→ **Work instructions**: Every entry here should be copied exactly.

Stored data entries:
———

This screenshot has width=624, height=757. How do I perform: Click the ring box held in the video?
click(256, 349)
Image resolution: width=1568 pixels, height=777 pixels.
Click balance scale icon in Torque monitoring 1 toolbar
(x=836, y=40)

———

→ **Solution to the exercise**:
This screenshot has width=624, height=757. How do I perform: Click the ring box held in the video?
click(256, 349)
Image resolution: width=1568 pixels, height=777 pixels.
Click balance scale icon in Torque monitoring 1 toolbar
(x=836, y=40)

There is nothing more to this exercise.